> [PAGE EXCERPT]
========================================================================

# Anyone else purchase a deeded week from Embassy Suite at KBC?



## Walt (May 31, 2021)

We own a deeded odd week at KBC which is paid for. We purchased it from Embassy Suites and never converted to points or to the Hawaiian Collection.  We are now 81 years old and have no desire to make the long trip to Maui from Wisconsin.  We would like to get rid of this week which is an odd years Ocean Deluxe view one bedroom. My questions are 1)Does KBC have any value?  2) If not, are there timeshare people out there wiling to take over ownership and the $1600 in MF?  The Maintenance Fee for this year is paid.   3) Does the deeded week have any more value than a Hawaiian Collection?  4) I am assuming that Diamond still list this week as a odd year ocean deluxe deeded week.  Could they have the legal right to convert this week into points or into the Hawaiian Collection without my knowledge.
.


----------



## geist1223 (May 31, 2021)

A Deeded Week does have more value than DRI Hawaiian Collection Points. Also MF's are normally less for a Deeded Unit than an equivalent number of DRI Points. DRI Points are commonly given away for free with the Sellor paying all transfer costs. DRI can not change a Deeded Property into Hawaiian Collection Points without your consent.


----------



## Walt (May 31, 2021)

geist1223 said:


> A Deeded Week does have more value than DRI Hawaiian Collection Points. Also MF's are normally less for a Deeded Unit than an equivalent number of DRI Points. DRI Points are commonly given away for free with the Sellor paying all transfer costs. DRI can not change a Deeded Property into Hawaiian Collection Points without your consent.

========================================================================

> [REQUEST A] In the entries, start at the line containing "This screenshot has" and stop after the line containing "Action: tap(1391, 69)". Reproduce those lines with "Select" swapped for "Choose", change nothing else, and leave out the pictures.

> [MATERIAL PROVIDED]
========================================================================

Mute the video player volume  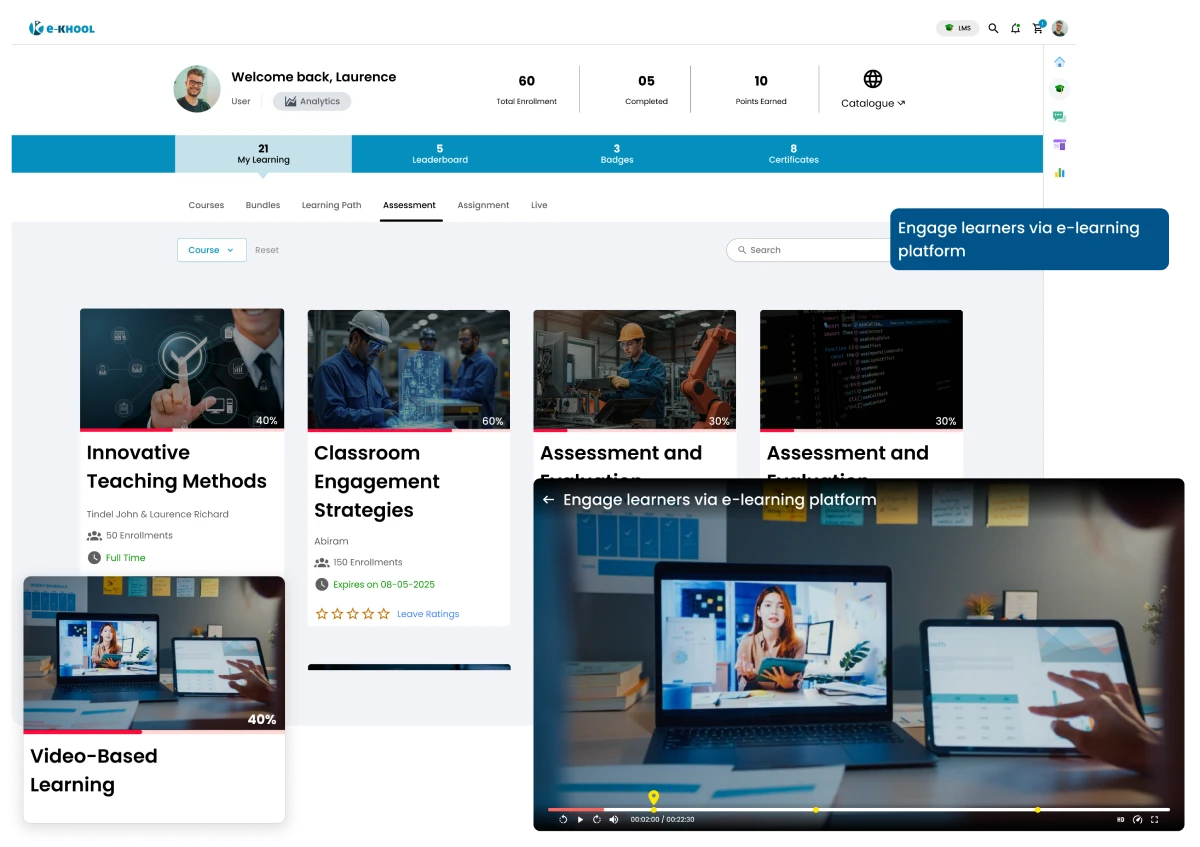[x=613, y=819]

========================================================================

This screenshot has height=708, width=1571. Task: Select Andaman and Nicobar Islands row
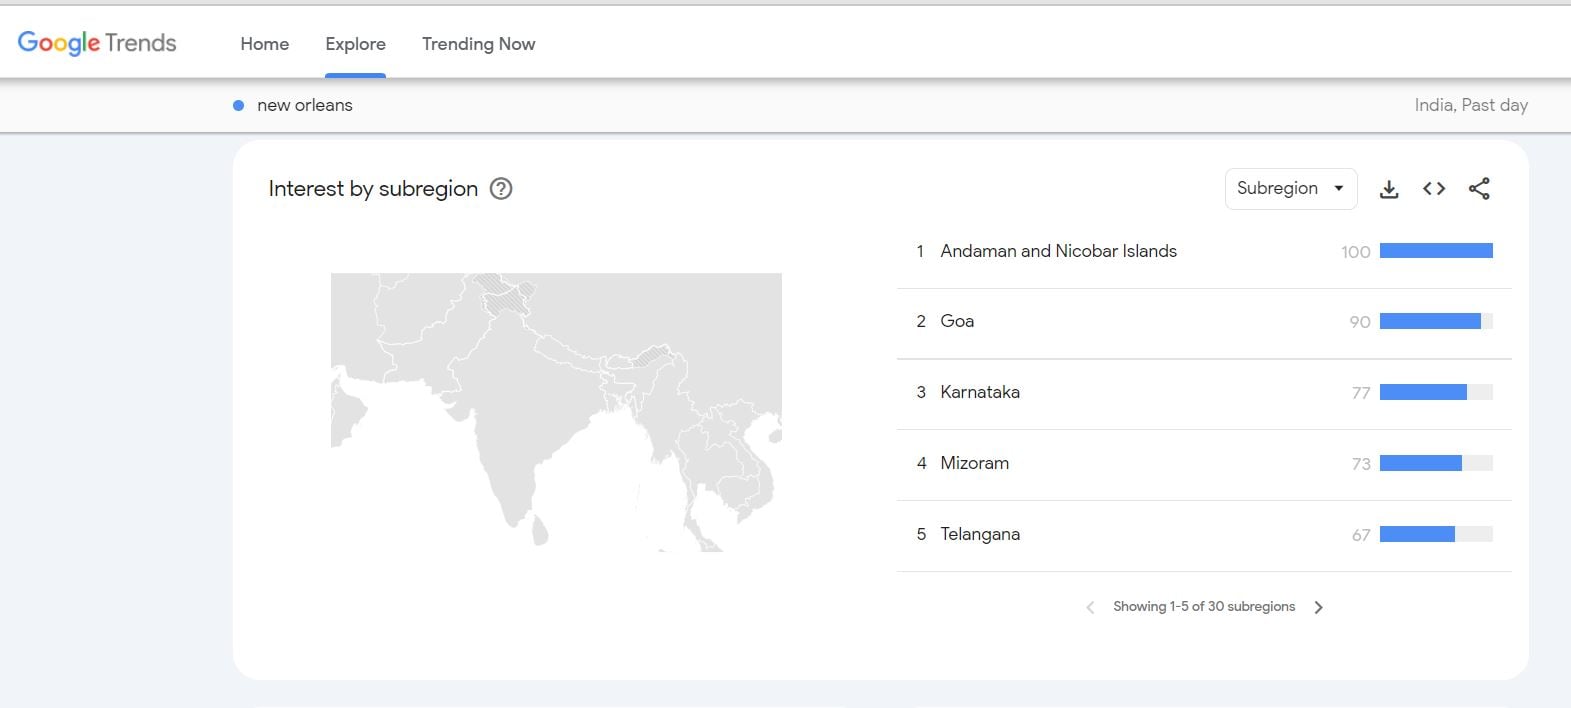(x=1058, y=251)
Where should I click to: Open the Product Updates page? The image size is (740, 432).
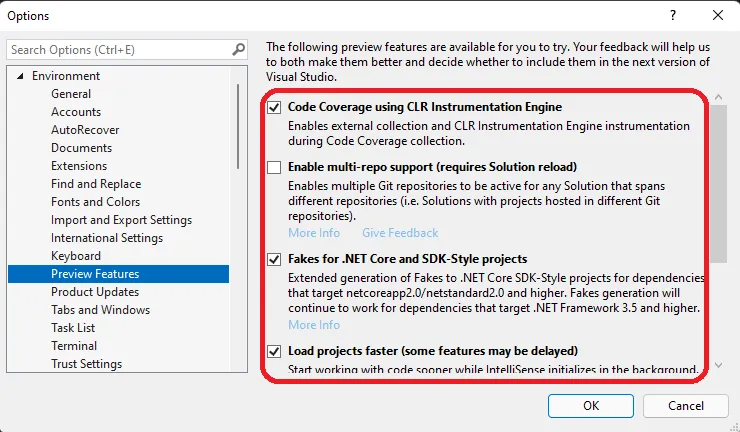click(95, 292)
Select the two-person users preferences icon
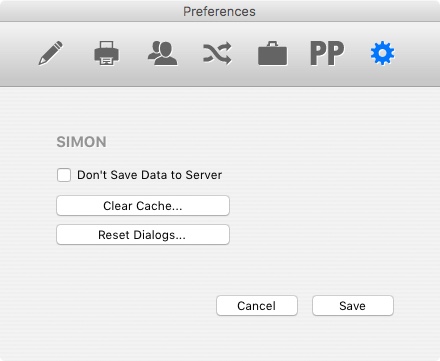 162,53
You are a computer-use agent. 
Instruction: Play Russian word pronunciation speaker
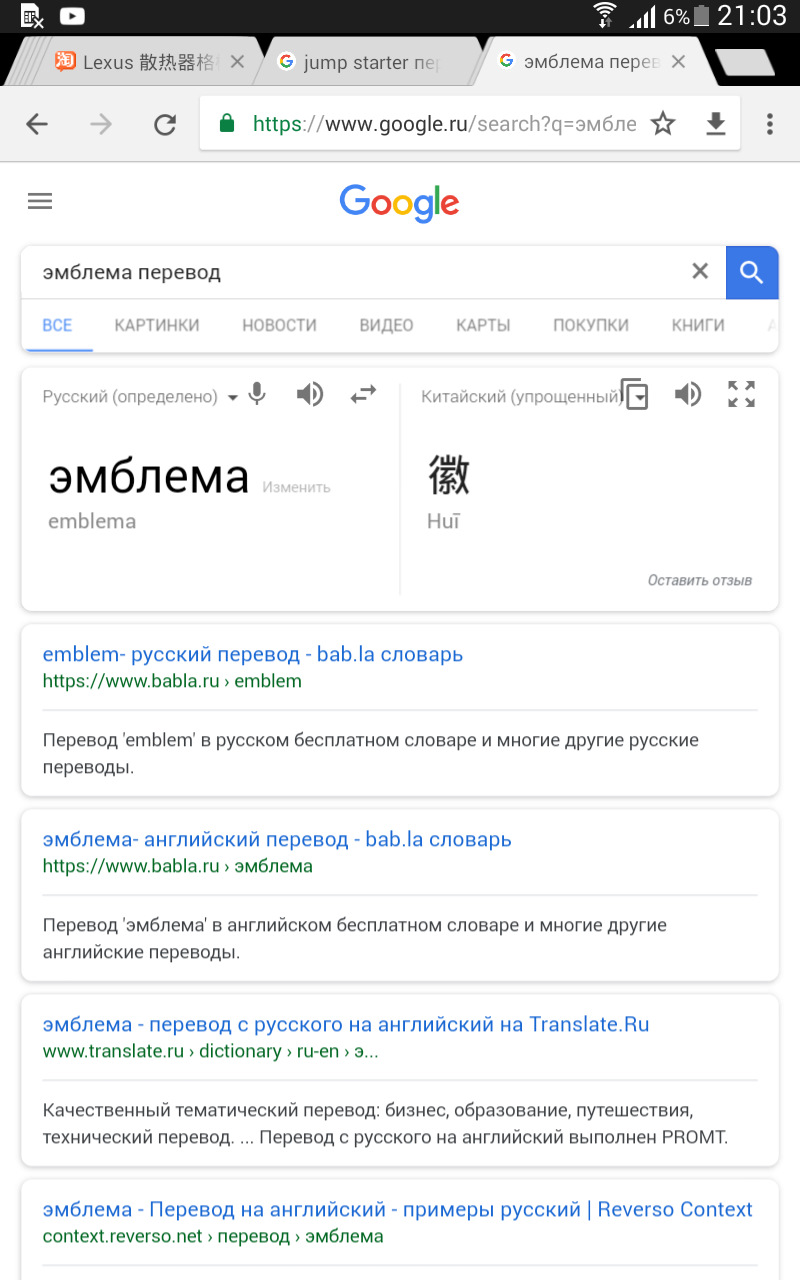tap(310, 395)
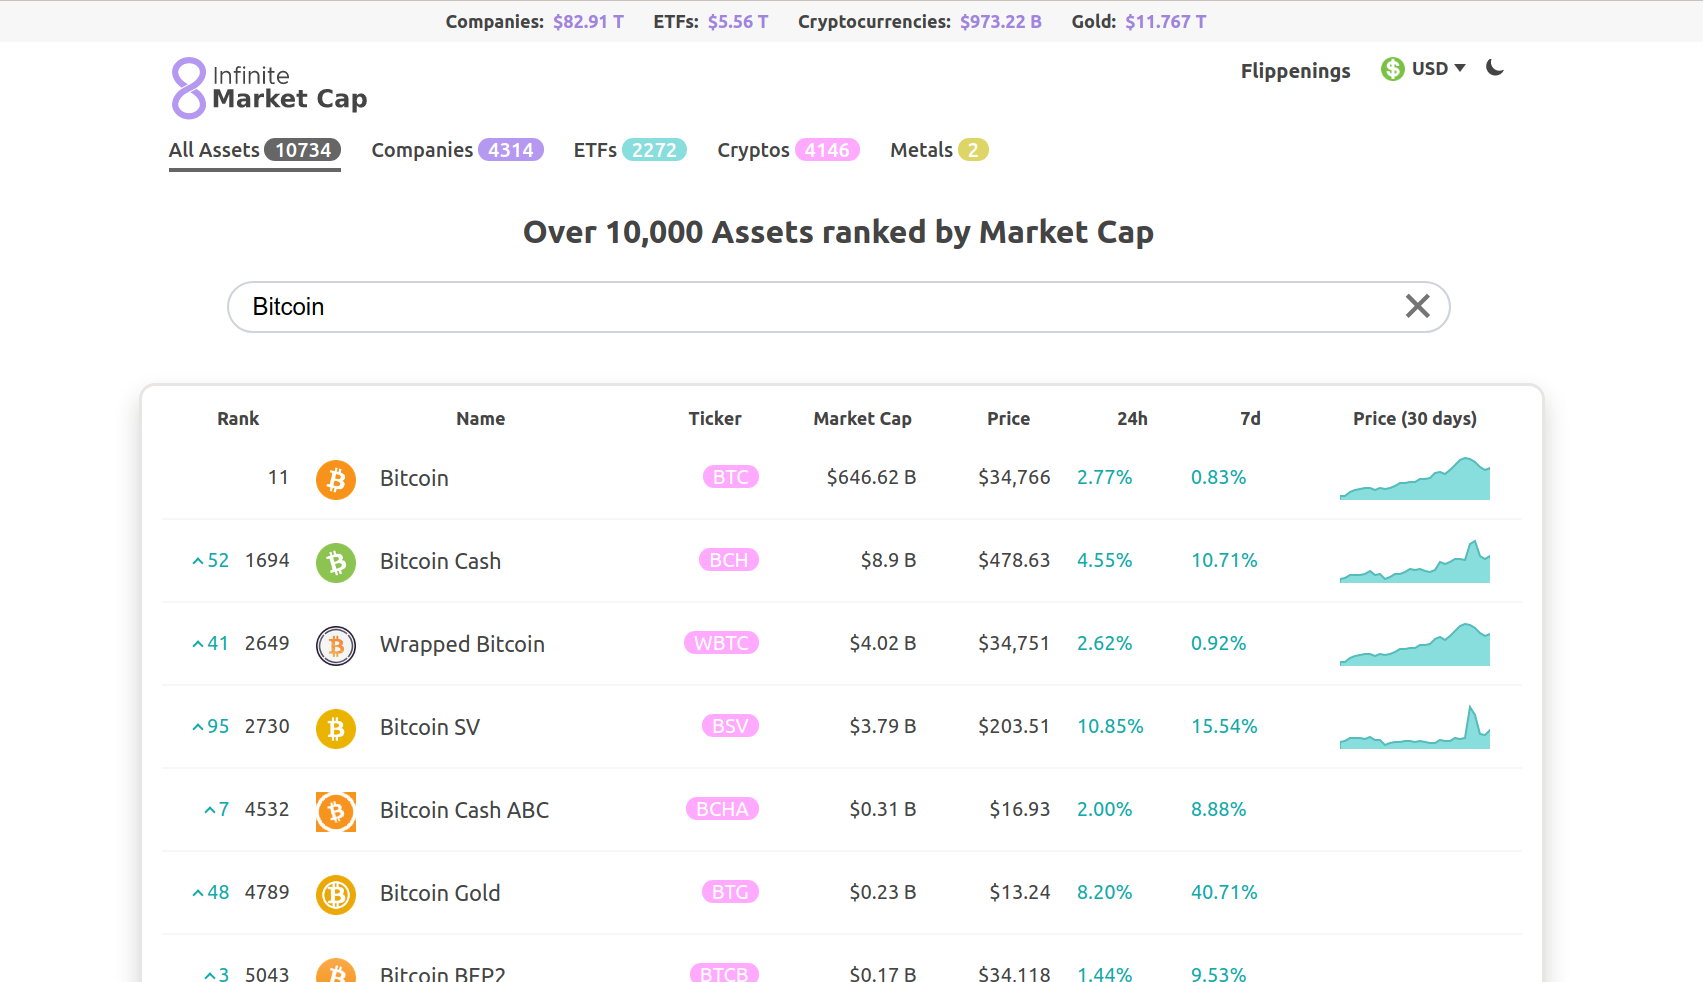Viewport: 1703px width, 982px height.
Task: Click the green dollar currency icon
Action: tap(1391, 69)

========================================================================

> [REQUEST B] In the forum thread about the deeded KBC week, how do maintenance fees for a deeded unit normally compare with those for an equivalent number of DRI Points?

> [OUTPUT A]
This screenshot has height=708, width=1571. Task: Choose Andaman and Nicobar Islands row
(x=1058, y=251)
Where should I click to: Open the Product Updates page? The image size is (740, 432).
click(95, 292)
Choose the two-person users preferences icon
 162,53
You are a computer-use agent. 
Instruction: Play Russian word pronunciation speaker
tap(310, 395)
Viewport: 1703px width, 982px height.
Task: Click the green dollar currency icon
Action: tap(1391, 69)

> [OUTPUT B] They are normally lower for the deeded unit.